--- START ---
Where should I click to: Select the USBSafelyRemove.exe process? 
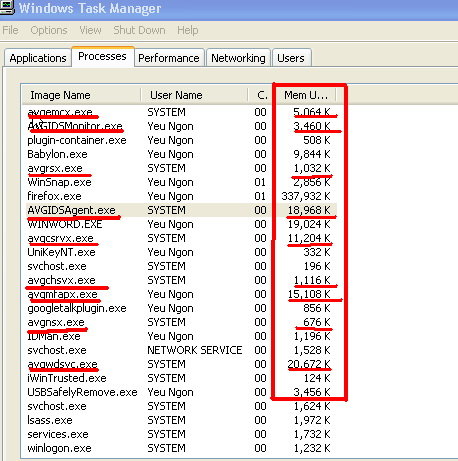pos(180,392)
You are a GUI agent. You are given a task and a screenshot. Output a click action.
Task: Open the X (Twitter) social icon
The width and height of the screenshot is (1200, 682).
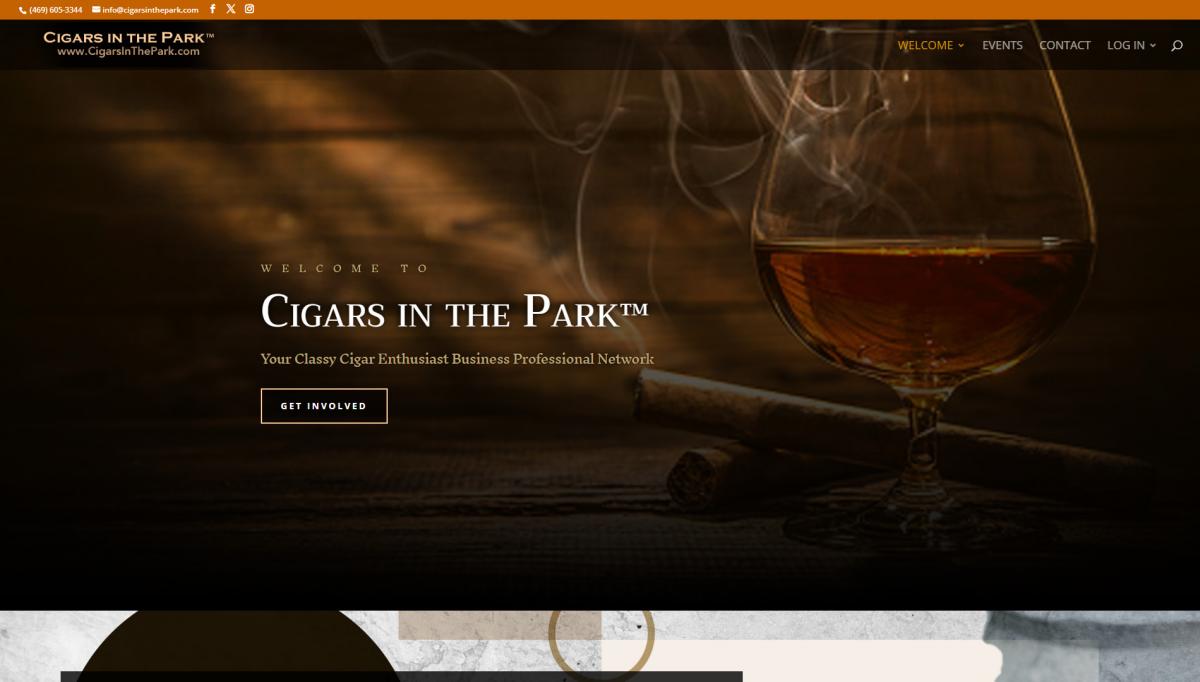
--- END ---
Repeat everything in the records above exactly, except the pictures.

**SOLUTION**
Where should I click to: Select the USBSafelyRemove.exe process? 
pos(180,392)
You are a GUI agent. You are given a task and a screenshot. Output a click action.
Task: Open the X (Twitter) social icon
The width and height of the screenshot is (1200, 682).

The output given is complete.